The S&P 500 fell from a record high on Wednesday as the momentum from a strong earnings season started to fade.
The Dow Jones Industrial Average dipped about 190 points, falling for the first time in four days, dragged down by Visa. The S&P 500 traded down 0.3%, while the tech-heavy Nasdaq Composite traded 0.3% higher amid a jump in Microsoft and Alphabet shares.
Microsoft shares jumped 5% after the tech company reported earnings that exceeded analysts’ estimates and the fastest revenue growth since 2018. Google-parent Alphabet also popped more than 5% following a stronger-than-expected quarterly report.
General Motors shares fell more than 4% even after the industrial giant topped Wall Street’s earnings and revenue estimates for the third quarter. Boeing saw its stock falling 1.4% after the aircraft maker posted a wider-than-expected loss.
Robinhood shares were getting slammed, down nearly 11% the day after the trading app reported revenue well below expectations primarily due to weakness in crypto trading. Twitter shares also fell 9% on concerns about expense guidance, despite strong earnings.
So far roughly 38% of the S&P 500 has reported earnings. Of the names that have posted quarterly updates, 83% have topped earnings expectations, while 79% have exceeded revenue estimates.
“This earnings season has been about pricing momentum and whether consumers are able to handle surging costs,” said Ed Moya, senior market analyst at Oanda. “So far it seems the consumer can handle it,” he added.

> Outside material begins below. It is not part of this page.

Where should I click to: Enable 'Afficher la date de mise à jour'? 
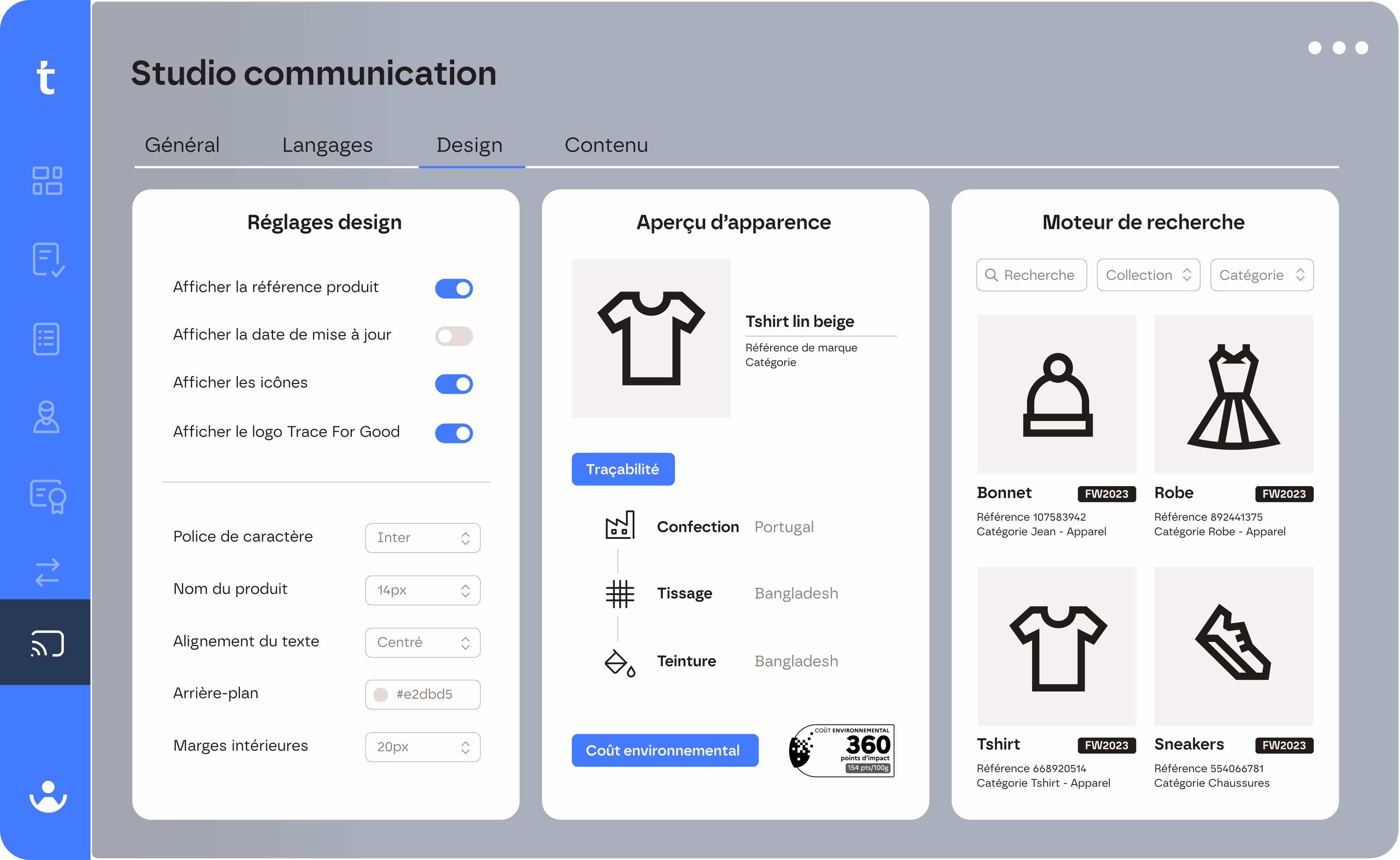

Strong results have been key to pushing the major averages to new highs. The S&P 500 has rallied more than 6% in October, on track for its best monthly performance since November 2020. The equity benchmark reached its 57th record close of 2021 on Tuesday.
Texas Instruments shares tumbled more than 4% after the company missed revenue estimates while Visa fell 6% despite beating on the top and bottom lines. Enphase Energy leaped 50% after reporting record revenue in face of supply chain headwinds.
Coca-Cola rose about 2% after the company posted a beat on the top and bottom lines and raised its outlook, saying the business was getting stronger particularly in areas where the Covid recovery has been the best.
“We see signs that there could be more gains to come in the final two months of the year,” said Ryan Detrick, chief market strategist for LPL Financial. “Seasonal tailwinds, improving market internals, and clear signs of a peak in the Delta variant all provide potential fuel for equities heading into year-end, and we maintain our overweight equities recommendation as a result.”